┏━━

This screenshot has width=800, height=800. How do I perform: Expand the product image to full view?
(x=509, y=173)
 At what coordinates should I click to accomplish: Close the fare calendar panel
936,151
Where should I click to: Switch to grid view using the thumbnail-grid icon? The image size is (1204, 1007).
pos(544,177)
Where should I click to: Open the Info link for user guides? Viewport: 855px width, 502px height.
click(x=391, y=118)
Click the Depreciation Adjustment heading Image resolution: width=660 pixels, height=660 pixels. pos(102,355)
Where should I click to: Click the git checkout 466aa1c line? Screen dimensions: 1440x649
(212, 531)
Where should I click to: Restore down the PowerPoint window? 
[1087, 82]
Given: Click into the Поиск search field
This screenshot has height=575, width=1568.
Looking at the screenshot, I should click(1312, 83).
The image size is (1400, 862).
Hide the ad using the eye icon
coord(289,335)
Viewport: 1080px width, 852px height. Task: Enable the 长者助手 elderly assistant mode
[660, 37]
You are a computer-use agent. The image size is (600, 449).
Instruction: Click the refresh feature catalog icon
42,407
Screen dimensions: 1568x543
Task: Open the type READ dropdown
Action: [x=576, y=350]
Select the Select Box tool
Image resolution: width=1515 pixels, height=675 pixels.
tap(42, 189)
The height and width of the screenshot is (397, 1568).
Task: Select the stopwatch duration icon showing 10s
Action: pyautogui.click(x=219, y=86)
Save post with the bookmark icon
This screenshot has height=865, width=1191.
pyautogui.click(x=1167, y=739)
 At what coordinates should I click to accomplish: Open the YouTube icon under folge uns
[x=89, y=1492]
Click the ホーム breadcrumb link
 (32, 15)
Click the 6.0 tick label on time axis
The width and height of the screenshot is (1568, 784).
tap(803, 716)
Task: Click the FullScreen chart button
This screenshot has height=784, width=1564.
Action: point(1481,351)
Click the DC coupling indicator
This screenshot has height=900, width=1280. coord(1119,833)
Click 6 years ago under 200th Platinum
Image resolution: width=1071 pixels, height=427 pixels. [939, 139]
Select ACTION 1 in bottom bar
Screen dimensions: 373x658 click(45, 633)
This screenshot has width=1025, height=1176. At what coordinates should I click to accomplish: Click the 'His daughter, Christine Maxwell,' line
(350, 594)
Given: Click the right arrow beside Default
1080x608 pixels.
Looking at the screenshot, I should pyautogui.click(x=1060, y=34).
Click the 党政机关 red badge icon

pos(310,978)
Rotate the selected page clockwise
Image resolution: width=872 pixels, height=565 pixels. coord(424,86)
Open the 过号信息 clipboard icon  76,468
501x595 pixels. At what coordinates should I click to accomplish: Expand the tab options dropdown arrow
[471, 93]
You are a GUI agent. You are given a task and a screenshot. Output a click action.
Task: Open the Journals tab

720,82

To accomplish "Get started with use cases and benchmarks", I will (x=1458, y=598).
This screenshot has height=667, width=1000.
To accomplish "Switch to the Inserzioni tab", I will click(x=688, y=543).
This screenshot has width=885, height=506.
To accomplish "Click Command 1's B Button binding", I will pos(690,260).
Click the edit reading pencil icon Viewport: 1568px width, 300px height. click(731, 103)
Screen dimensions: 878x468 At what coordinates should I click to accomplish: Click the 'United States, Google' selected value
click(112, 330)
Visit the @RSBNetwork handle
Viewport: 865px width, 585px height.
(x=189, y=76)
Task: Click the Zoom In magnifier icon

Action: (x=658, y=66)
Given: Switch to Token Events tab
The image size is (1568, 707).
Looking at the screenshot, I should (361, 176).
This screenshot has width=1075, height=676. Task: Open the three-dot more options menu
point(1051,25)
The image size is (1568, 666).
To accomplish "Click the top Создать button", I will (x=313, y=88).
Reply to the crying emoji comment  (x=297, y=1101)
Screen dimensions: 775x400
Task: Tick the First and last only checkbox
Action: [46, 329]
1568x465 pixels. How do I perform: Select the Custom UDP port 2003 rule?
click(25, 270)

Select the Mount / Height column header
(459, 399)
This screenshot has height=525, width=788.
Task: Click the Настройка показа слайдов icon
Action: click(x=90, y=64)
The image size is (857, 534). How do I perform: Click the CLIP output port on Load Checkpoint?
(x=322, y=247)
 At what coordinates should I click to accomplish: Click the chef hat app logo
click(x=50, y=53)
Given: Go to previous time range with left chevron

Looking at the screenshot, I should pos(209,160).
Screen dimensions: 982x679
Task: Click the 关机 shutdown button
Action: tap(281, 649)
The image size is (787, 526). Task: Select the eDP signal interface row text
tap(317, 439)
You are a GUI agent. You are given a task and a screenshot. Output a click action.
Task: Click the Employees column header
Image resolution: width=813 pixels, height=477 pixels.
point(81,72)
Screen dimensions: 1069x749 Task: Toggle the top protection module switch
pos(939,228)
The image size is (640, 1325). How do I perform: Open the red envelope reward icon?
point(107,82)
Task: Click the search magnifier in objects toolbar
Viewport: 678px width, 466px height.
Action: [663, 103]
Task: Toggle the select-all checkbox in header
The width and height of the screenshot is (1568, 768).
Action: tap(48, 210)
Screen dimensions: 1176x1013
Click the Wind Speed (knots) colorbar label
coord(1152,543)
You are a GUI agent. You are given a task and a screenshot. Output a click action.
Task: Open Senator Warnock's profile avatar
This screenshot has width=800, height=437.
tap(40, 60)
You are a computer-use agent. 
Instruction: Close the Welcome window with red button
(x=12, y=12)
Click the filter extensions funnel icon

┗━━

(WHAT THIS TASK INVOLVES): Copy each record from above without leaving any out.

(EXERCISE RESPONSE):
This screenshot has width=800, height=800. How do I perform: Expand the product image to full view?
(x=509, y=173)
 At what coordinates should I click to accomplish: Close the fare calendar panel
936,151
Where should I click to: Switch to grid view using the thumbnail-grid icon? The image size is (1204, 1007).
pos(544,177)
Where should I click to: Open the Info link for user guides? Viewport: 855px width, 502px height.
click(x=391, y=118)
Click the Depreciation Adjustment heading Image resolution: width=660 pixels, height=660 pixels. pos(102,355)
Where should I click to: Click the git checkout 466aa1c line? Screen dimensions: 1440x649
(212, 531)
Where should I click to: Restore down the PowerPoint window? 
[1087, 82]
Given: Click into the Поиск search field
This screenshot has height=575, width=1568.
Looking at the screenshot, I should click(1312, 83).
The image size is (1400, 862).
Hide the ad using the eye icon
coord(289,335)
Viewport: 1080px width, 852px height. Task: Enable the 长者助手 elderly assistant mode
[660, 37]
You are a computer-use agent. The image size is (600, 449).
Instruction: Click the refresh feature catalog icon
42,407
Screen dimensions: 1568x543
Task: Open the type READ dropdown
Action: [x=576, y=350]
Select the Select Box tool
Image resolution: width=1515 pixels, height=675 pixels.
tap(42, 189)
The height and width of the screenshot is (397, 1568).
Task: Select the stopwatch duration icon showing 10s
Action: pyautogui.click(x=219, y=86)
Save post with the bookmark icon
This screenshot has height=865, width=1191.
pyautogui.click(x=1167, y=739)
 At what coordinates should I click to accomplish: Open the YouTube icon under folge uns
[x=89, y=1492]
Click the ホーム breadcrumb link
 (32, 15)
Click the 6.0 tick label on time axis
The width and height of the screenshot is (1568, 784).
tap(803, 716)
Task: Click the FullScreen chart button
This screenshot has height=784, width=1564.
Action: point(1481,351)
Click the DC coupling indicator
This screenshot has height=900, width=1280. coord(1119,833)
Click 6 years ago under 200th Platinum
Image resolution: width=1071 pixels, height=427 pixels. [939, 139]
Select ACTION 1 in bottom bar
Screen dimensions: 373x658 click(45, 633)
This screenshot has width=1025, height=1176. At what coordinates should I click to accomplish: Click the 'His daughter, Christine Maxwell,' line
(350, 594)
Given: Click the right arrow beside Default
1080x608 pixels.
Looking at the screenshot, I should pyautogui.click(x=1060, y=34).
Click the 党政机关 red badge icon

pos(310,978)
Rotate the selected page clockwise
Image resolution: width=872 pixels, height=565 pixels. coord(424,86)
Open the 过号信息 clipboard icon  76,468
501x595 pixels. At what coordinates should I click to accomplish: Expand the tab options dropdown arrow
[471, 93]
You are a GUI agent. You are given a task and a screenshot. Output a click action.
Task: Open the Journals tab

720,82

To accomplish "Get started with use cases and benchmarks", I will (x=1458, y=598).
This screenshot has height=667, width=1000.
To accomplish "Switch to the Inserzioni tab", I will click(x=688, y=543).
This screenshot has width=885, height=506.
To accomplish "Click Command 1's B Button binding", I will pos(690,260).
Click the edit reading pencil icon Viewport: 1568px width, 300px height. click(731, 103)
Screen dimensions: 878x468 At what coordinates should I click to accomplish: Click the 'United States, Google' selected value
click(112, 330)
Visit the @RSBNetwork handle
Viewport: 865px width, 585px height.
(x=189, y=76)
Task: Click the Zoom In magnifier icon

Action: (x=658, y=66)
Given: Switch to Token Events tab
The image size is (1568, 707).
Looking at the screenshot, I should (361, 176).
This screenshot has width=1075, height=676. Task: Open the three-dot more options menu
point(1051,25)
The image size is (1568, 666).
To accomplish "Click the top Создать button", I will (x=313, y=88).
Reply to the crying emoji comment  (x=297, y=1101)
Screen dimensions: 775x400
Task: Tick the First and last only checkbox
Action: [46, 329]
1568x465 pixels. How do I perform: Select the Custom UDP port 2003 rule?
click(25, 270)

Select the Mount / Height column header
(459, 399)
This screenshot has height=525, width=788.
Task: Click the Настройка показа слайдов icon
Action: click(x=90, y=64)
The image size is (857, 534). How do I perform: Click the CLIP output port on Load Checkpoint?
(x=322, y=247)
 At what coordinates should I click to accomplish: Click the chef hat app logo
click(x=50, y=53)
Given: Go to previous time range with left chevron

Looking at the screenshot, I should pos(209,160).
Screen dimensions: 982x679
Task: Click the 关机 shutdown button
Action: tap(281, 649)
The image size is (787, 526). Task: Select the eDP signal interface row text
tap(317, 439)
You are a GUI agent. You are given a task and a screenshot. Output a click action.
Task: Click the Employees column header
Image resolution: width=813 pixels, height=477 pixels.
point(81,72)
Screen dimensions: 1069x749 Task: Toggle the top protection module switch
pos(939,228)
The image size is (640, 1325). How do I perform: Open the red envelope reward icon?
point(107,82)
Task: Click the search magnifier in objects toolbar
Viewport: 678px width, 466px height.
Action: [663, 103]
Task: Toggle the select-all checkbox in header
The width and height of the screenshot is (1568, 768).
Action: tap(48, 210)
Screen dimensions: 1176x1013
Click the Wind Speed (knots) colorbar label
coord(1152,543)
You are a GUI agent. You are given a task and a screenshot. Output a click action.
Task: Open Senator Warnock's profile avatar
This screenshot has width=800, height=437.
tap(40, 60)
You are a computer-use agent. 
Instruction: Close the Welcome window with red button
(x=12, y=12)
Click the filter extensions funnel icon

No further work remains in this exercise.